[Your objective]
The records sit below. Return every line in them that holds the word "computer".
▼
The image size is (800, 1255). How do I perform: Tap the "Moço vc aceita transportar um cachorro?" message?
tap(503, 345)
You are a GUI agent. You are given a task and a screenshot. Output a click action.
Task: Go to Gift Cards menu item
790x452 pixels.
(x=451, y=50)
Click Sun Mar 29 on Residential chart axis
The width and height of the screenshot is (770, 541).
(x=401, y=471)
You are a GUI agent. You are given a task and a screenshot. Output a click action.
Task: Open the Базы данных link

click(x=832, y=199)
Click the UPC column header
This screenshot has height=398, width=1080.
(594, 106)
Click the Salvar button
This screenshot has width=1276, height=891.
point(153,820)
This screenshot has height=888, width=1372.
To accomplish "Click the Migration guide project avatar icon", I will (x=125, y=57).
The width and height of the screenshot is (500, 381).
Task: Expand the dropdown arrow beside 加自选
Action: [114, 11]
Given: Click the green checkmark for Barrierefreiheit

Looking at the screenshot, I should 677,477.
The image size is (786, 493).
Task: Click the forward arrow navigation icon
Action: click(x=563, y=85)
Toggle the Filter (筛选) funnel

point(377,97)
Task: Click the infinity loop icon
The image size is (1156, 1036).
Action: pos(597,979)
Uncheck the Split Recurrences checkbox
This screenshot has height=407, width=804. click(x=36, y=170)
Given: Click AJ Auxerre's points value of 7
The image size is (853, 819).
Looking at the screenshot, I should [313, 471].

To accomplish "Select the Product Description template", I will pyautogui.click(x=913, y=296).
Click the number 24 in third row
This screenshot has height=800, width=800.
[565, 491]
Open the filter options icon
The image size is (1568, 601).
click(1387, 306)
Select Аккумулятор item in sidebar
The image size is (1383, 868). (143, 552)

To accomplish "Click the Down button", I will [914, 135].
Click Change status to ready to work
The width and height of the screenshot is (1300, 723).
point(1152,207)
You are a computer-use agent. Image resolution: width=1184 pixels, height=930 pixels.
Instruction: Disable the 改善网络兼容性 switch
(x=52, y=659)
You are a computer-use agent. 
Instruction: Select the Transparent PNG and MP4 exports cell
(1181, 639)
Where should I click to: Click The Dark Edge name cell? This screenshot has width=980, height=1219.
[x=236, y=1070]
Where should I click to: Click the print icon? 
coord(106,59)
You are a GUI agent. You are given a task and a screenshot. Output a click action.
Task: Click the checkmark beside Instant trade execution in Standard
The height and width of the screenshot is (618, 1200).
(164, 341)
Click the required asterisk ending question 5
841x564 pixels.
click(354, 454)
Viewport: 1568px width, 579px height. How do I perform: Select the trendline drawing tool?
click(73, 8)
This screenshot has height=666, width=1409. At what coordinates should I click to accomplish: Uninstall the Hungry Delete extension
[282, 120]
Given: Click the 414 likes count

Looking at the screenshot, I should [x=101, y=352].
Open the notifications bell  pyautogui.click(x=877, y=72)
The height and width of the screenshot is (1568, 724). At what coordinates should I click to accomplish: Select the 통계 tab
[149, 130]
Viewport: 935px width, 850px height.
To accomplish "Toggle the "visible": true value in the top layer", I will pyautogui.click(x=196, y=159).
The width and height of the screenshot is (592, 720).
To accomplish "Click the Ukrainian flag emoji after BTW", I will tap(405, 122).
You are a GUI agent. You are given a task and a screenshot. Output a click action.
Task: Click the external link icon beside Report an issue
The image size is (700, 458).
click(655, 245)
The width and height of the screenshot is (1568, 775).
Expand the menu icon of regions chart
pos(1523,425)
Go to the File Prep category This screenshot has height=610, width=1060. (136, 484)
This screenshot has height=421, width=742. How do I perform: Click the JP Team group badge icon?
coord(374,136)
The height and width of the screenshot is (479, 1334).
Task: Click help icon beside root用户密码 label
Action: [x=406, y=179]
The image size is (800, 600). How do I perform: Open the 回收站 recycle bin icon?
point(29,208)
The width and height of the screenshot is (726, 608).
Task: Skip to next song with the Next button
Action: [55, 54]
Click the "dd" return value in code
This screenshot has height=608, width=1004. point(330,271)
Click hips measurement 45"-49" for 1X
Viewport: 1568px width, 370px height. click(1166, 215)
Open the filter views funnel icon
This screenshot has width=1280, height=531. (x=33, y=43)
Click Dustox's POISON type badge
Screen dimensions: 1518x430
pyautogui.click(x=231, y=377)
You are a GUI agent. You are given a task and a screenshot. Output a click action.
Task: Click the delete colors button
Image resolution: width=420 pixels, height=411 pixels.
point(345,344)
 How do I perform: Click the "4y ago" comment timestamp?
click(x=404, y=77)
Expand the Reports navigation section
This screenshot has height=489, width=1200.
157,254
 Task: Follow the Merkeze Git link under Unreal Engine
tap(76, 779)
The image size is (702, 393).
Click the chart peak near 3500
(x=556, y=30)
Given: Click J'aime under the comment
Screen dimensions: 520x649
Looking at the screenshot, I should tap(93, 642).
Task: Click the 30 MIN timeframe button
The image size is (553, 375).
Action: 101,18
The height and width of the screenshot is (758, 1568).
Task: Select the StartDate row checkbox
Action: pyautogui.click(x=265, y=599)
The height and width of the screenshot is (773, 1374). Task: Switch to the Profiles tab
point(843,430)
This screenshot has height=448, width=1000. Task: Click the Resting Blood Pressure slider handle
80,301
▲
[Final answer]
You are a computer-use agent. Image resolution: width=1184 pixels, height=930 pixels.
You are a computer-use agent. 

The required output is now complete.